Yes, that was very painful to write, in case you were wondering. It may be ever so slightly exaggerated! Unfortunately though, the facts remain: people do describe themselves by their physical appearance, which is stupid for several reasons. Firstly, if i wanted to know your hair and eye colours, I would look at your photos. Secondly, I don't want to know your hair and eye colours anyway- it has NO BEARING ON YOUR PERSONALITY! The only thing that describing your physical appearance does, is show me that you're a shallow dipshit who is so boring that they can't write anything about themselves other than "i have brown hair with a few highlights ahahahahaha lolz!!!!"
That's another thing that annoys me. Hair colour rivalry. "Brunettes are hotter", "blondes have more fun", etc. Hair colour does not differentiate those that are good looking and those that look like dog shit (which incidentally is brown). While the brunette camp may have celebrities such as Leighton Meester, you also have Susan Boyle, so you can fucking shut the fuck up about brunettes being better. Hotness isn't even about hair colour.

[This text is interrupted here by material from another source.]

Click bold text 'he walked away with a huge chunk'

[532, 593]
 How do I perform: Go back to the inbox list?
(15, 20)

It's mainly about body. You know what sucks? Being fat. You could put the hottest hair ever on a lump of blubber and it would still be a lump of blubber. Being a lump of blubber sucks.
You know what else sucks? Not being able to afford that dress. I should start a charity. Forget world hunger, I want to wear a pretty dress.

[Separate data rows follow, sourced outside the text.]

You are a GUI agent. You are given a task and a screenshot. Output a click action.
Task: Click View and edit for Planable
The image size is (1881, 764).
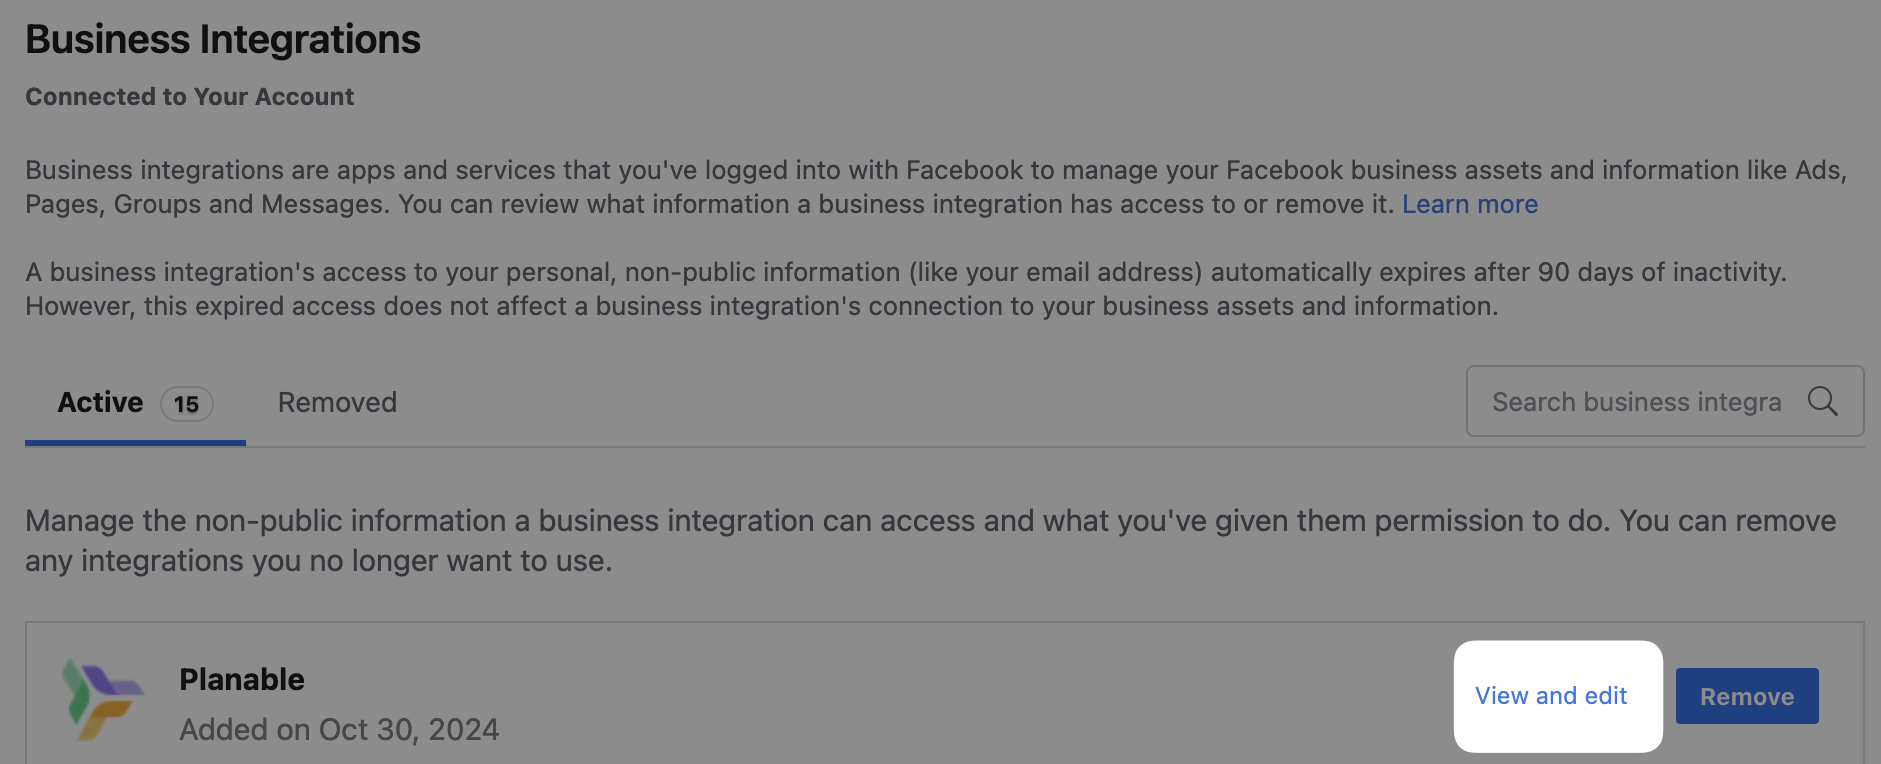click(1551, 696)
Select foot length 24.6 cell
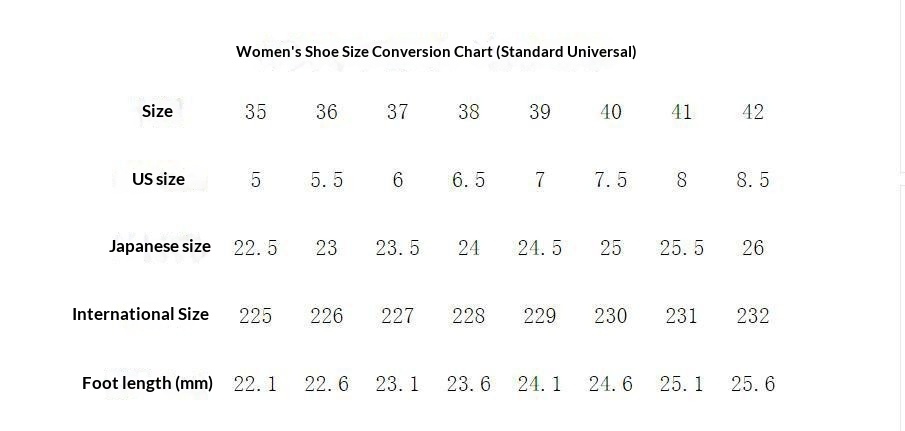This screenshot has width=905, height=431. click(611, 384)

Thursday, January 14, 2010
An open letter.
Dear God,
You have done some pretty damn amazing things, like making Paris Hilton and supplying the world with the raw materials to manufacture shoes. You have presided over the creation of so many people that by now, it stands to reason that you would get it right. In fact, you probably do in most cases- most people have some kind of redeeming quality; be that physically (there are many tall people around) or in the way of talent- lots of people can sing, for example.
Unfortunately, you really fucked up when you made me. Not only do I have the body of a blubbery penguin, the brain of a potato, with a face that looks like it has been run over by a 4WD with acid on its wheels; I also have no talent whatsoever! How could you do this to me?
So, god, you may be wondering why I am writing to you. After all, what's done is done and there's not much that can be done to fix me. I would like to know about your refund policy- is it too late to exchange myself for someone better? Or at least someone skinny? To be honest, I'll settle for pretty much anything, the only way you could possibly make me fatter and stupider is if you reincarnated me into a hippopotamus, and even that would not be without its benefits.
A swift reply to my pertinent enquiry would be much appreciated.
Regards,
Natasha
Saturday, January 2, 2010
Why are some people just born skinny?
It's not fair. It's easy to say that being thin doesn't mean they're happy; but think of all the extra time they would have to spend being happy, which other people spend being fat and melancholy. They would never have to diet, or do gruelling amounts of sit-ups, or work to be noticed- they're just beautiful. That may well be farcical- no-one would get a model body from eating; but it just so happens that there are plenty of regular people walking around who are just thin, and didn't do anything to get that way other than be born to the right parents.
The worst bit it, no matter how much someone like me tries, I'll never be thin. I'm just not genetically predisposed to it. I know it seems like all fat people probably say that, then secretly binge on chocolate cake when nobody's watching, but I swear I try. The last time I checked, trying does not entail eating.